WORK TO COMPLETE
Read the entries below and pull out each line with the string "data".

STUDY MATERIAL
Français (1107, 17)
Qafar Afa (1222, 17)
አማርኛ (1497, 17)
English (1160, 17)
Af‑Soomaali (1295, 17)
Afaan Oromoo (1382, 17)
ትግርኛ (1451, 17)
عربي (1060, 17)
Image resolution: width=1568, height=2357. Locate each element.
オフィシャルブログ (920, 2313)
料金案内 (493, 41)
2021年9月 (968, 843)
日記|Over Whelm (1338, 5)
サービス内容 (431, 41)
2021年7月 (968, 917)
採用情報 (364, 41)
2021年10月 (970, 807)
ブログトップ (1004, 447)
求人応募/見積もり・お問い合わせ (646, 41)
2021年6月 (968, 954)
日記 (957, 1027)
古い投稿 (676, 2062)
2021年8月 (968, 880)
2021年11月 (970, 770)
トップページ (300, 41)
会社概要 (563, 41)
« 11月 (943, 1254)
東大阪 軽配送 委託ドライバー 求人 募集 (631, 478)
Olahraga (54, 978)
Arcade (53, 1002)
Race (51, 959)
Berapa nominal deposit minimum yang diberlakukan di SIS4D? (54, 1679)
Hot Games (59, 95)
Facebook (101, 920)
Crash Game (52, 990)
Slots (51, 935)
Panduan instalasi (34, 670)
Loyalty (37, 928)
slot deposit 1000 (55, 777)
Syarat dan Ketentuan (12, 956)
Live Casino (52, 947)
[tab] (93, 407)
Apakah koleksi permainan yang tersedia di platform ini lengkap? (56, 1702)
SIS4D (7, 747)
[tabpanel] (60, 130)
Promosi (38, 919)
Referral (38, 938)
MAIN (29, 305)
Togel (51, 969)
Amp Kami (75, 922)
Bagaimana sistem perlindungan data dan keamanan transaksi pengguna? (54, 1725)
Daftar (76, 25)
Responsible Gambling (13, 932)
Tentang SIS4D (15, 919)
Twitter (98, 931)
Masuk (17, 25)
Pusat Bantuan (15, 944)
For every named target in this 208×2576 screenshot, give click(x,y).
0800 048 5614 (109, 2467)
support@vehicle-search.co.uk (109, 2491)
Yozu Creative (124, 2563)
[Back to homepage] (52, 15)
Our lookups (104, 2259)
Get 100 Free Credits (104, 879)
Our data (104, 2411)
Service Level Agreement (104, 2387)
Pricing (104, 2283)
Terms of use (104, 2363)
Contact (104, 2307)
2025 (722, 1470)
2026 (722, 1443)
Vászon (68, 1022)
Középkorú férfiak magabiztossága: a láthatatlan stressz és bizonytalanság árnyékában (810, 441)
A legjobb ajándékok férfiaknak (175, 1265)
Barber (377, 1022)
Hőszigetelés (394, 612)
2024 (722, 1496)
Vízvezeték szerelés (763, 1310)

WORKED SOLUTION
Bagaimana sistem perlindungan data dan keamanan transaksi pengguna? (54, 1725)
Our data (104, 2411)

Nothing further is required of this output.